*Assigned task*.
Here are the records. Write out exactly the lines between the one holding "[Change playback speed] (431, 390)" and the one holding "Доставка и самовывоз (310, 1968)", inclusive.

*Records shown*.
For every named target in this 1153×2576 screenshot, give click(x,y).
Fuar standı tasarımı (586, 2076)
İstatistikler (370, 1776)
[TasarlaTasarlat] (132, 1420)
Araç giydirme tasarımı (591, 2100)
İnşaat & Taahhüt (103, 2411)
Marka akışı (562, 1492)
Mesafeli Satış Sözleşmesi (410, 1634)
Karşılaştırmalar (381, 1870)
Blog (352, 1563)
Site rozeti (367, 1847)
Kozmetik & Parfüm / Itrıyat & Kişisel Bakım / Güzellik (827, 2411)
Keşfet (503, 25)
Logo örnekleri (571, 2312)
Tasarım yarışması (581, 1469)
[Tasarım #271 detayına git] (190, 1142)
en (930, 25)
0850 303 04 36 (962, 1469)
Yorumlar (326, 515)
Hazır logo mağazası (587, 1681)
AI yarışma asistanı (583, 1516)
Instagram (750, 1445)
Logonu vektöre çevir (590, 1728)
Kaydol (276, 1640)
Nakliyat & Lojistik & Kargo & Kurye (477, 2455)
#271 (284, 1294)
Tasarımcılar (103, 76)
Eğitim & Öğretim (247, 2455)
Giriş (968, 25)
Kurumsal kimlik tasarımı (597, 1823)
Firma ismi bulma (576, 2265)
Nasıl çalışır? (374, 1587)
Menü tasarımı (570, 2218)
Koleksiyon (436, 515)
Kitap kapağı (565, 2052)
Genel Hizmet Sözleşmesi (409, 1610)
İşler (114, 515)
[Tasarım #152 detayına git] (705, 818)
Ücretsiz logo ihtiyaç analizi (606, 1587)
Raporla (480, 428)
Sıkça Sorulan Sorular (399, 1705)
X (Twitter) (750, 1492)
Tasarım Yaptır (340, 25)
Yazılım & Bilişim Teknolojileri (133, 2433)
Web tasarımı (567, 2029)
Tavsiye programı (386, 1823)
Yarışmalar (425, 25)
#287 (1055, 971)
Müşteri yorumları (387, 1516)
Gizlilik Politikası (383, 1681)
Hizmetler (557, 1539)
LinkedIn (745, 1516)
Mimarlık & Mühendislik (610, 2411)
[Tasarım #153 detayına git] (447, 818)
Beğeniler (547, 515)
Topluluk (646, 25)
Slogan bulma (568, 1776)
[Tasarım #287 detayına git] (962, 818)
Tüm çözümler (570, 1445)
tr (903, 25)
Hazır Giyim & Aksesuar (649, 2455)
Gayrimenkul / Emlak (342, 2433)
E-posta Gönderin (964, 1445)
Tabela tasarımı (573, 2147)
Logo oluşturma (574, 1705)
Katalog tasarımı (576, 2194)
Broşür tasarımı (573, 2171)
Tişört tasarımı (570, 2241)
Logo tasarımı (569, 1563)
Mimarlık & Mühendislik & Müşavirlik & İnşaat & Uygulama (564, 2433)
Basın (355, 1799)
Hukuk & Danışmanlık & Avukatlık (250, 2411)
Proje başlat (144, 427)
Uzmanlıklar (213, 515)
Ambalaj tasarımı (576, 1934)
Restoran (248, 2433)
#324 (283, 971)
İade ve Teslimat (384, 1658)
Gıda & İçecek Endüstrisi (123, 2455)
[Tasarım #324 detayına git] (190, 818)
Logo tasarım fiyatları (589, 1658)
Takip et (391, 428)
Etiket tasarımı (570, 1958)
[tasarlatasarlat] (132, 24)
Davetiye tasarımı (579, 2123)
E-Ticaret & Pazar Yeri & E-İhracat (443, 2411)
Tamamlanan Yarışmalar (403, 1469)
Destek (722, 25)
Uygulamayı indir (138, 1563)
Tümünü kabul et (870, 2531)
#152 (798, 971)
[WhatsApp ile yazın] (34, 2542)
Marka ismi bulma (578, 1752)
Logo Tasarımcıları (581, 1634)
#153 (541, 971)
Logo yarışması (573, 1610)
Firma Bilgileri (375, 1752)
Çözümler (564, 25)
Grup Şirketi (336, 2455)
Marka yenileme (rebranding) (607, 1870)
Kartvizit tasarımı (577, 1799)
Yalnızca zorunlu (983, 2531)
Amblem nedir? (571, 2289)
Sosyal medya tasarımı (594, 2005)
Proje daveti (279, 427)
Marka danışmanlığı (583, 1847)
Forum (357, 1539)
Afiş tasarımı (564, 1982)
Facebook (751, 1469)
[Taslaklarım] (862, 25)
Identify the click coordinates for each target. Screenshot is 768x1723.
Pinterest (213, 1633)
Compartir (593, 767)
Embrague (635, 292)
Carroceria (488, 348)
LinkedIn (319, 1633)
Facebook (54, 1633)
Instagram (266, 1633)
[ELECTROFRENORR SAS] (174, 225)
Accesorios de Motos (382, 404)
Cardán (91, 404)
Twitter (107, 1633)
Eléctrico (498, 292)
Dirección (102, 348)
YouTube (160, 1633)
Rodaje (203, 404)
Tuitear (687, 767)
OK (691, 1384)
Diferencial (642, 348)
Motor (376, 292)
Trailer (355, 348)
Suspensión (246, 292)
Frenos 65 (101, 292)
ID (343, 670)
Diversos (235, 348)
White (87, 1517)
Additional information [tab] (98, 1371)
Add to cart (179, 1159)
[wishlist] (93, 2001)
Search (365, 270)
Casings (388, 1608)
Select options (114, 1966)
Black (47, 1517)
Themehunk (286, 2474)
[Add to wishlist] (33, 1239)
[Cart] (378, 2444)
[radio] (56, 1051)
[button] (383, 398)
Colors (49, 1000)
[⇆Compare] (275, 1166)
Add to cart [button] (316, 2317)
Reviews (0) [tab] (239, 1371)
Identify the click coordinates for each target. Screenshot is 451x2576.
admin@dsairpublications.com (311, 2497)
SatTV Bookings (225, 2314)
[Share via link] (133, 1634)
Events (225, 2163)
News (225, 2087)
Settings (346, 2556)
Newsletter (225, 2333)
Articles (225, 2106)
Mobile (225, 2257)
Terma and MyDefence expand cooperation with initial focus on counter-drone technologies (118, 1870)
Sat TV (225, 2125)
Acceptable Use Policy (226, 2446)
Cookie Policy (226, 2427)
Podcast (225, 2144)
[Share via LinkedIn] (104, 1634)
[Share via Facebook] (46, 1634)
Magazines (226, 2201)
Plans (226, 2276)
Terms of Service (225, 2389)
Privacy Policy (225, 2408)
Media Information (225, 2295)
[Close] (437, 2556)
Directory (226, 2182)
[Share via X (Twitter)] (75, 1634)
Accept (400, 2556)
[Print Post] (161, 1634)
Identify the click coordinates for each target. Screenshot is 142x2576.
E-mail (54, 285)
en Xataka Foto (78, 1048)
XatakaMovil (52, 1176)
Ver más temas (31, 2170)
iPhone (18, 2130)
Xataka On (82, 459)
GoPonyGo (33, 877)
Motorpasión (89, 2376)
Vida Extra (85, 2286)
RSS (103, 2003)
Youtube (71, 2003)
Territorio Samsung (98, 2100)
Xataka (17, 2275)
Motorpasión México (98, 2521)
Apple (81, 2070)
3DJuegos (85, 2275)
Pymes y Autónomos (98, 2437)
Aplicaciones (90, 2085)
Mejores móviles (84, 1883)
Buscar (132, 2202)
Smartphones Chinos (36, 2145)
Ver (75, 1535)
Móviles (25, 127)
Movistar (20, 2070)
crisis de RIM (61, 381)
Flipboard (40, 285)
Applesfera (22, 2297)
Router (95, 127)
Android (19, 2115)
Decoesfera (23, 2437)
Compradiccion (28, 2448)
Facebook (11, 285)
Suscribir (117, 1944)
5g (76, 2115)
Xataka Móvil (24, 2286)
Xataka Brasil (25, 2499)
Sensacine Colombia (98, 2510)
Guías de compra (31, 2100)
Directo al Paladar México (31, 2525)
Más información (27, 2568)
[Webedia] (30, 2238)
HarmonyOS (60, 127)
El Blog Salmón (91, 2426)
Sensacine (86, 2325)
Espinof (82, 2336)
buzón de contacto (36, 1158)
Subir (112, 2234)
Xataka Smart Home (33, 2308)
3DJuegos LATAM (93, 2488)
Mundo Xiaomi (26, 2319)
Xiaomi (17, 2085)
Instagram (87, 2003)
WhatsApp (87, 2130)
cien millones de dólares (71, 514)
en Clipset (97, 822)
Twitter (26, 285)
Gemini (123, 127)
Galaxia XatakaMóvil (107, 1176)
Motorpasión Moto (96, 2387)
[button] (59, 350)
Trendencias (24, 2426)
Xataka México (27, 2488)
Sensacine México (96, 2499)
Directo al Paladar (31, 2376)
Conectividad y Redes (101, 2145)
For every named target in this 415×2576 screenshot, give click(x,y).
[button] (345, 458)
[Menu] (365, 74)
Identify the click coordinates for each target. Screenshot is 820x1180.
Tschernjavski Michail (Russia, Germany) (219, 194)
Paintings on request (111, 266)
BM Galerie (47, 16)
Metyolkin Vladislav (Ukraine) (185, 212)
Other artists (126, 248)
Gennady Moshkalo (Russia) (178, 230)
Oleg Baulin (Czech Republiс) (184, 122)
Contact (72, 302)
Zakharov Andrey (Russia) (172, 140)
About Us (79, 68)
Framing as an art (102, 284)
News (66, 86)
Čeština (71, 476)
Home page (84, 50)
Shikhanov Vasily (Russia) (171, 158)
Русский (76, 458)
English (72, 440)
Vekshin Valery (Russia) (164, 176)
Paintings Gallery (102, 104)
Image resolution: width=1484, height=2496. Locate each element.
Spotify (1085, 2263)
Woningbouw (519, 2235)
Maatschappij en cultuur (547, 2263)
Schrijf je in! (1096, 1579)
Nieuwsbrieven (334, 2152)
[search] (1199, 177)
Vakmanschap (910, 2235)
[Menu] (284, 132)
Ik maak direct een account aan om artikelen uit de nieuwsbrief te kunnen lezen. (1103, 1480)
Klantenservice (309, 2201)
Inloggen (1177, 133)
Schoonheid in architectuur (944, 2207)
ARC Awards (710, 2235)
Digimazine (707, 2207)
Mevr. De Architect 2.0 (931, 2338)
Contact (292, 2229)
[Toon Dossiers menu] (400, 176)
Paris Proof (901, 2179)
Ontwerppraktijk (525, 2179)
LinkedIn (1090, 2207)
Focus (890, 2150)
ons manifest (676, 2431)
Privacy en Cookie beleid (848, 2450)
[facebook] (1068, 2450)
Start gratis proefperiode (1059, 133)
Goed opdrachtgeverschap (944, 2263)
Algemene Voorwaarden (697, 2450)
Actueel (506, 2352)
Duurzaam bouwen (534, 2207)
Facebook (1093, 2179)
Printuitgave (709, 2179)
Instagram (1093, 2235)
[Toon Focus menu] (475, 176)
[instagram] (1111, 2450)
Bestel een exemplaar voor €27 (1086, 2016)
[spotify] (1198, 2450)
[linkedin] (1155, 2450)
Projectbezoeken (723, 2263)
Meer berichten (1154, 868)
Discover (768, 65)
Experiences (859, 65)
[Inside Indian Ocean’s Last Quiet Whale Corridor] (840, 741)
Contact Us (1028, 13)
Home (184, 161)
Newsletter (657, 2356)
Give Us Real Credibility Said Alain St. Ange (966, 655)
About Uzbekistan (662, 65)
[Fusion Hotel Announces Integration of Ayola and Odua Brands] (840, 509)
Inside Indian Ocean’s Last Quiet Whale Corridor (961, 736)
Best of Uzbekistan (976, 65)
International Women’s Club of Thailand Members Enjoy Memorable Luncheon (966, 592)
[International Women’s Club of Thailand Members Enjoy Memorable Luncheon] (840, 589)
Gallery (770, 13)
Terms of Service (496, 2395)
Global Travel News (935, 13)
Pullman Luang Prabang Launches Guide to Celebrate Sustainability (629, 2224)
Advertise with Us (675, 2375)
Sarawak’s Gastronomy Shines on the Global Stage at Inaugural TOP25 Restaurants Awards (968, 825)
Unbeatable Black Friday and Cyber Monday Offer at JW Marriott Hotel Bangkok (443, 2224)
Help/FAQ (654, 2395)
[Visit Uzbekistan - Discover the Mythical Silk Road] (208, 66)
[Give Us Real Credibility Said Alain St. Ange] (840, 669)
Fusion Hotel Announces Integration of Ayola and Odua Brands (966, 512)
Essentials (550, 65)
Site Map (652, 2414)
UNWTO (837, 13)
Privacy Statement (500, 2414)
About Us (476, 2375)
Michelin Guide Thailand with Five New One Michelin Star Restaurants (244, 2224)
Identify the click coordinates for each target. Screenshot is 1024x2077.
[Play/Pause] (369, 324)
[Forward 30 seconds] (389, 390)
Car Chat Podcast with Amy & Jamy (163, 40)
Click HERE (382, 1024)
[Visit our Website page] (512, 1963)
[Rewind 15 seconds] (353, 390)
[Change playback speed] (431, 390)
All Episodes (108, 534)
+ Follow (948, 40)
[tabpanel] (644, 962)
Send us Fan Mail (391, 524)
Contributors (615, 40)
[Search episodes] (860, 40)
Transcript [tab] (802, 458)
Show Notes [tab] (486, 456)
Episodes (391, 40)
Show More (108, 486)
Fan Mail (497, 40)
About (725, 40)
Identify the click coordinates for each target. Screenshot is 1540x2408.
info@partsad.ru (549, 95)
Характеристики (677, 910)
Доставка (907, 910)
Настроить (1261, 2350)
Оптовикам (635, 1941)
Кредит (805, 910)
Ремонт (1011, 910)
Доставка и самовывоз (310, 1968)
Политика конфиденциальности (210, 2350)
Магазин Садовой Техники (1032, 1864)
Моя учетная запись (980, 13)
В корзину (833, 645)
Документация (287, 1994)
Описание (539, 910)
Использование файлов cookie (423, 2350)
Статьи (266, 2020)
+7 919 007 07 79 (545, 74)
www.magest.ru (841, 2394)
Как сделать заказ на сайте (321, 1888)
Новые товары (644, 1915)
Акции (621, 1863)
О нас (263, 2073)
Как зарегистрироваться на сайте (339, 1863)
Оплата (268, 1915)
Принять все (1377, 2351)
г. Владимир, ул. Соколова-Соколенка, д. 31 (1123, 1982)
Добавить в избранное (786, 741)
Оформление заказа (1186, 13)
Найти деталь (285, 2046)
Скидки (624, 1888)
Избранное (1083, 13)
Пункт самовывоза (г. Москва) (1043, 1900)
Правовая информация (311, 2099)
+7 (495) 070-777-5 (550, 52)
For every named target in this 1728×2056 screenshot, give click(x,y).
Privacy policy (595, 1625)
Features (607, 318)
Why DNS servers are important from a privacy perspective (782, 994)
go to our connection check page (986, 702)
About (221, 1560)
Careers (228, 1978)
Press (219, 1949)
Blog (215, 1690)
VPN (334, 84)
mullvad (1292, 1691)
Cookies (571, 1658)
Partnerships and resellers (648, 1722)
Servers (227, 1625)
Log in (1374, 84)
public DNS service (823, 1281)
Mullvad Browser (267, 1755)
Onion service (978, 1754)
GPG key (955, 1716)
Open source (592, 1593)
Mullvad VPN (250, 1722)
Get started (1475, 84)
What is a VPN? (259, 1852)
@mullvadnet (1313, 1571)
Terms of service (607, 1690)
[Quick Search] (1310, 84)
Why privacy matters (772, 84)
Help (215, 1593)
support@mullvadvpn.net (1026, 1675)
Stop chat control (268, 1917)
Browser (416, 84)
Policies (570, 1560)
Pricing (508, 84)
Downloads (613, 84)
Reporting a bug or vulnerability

*Your response*.
[Change playback speed] (431, 390)
All Episodes (108, 534)
+ Follow (948, 40)
[tabpanel] (644, 962)
Send us Fan Mail (391, 524)
Contributors (615, 40)
[Search episodes] (860, 40)
Transcript [tab] (802, 458)
Show Notes [tab] (486, 456)
Episodes (391, 40)
Show More (108, 486)
Fan Mail (497, 40)
About (725, 40)
Identify the click coordinates for each target. Screenshot is 1540x2408.
info@partsad.ru (549, 95)
Характеристики (677, 910)
Доставка (907, 910)
Настроить (1261, 2350)
Оптовикам (635, 1941)
Кредит (805, 910)
Ремонт (1011, 910)
Доставка и самовывоз (310, 1968)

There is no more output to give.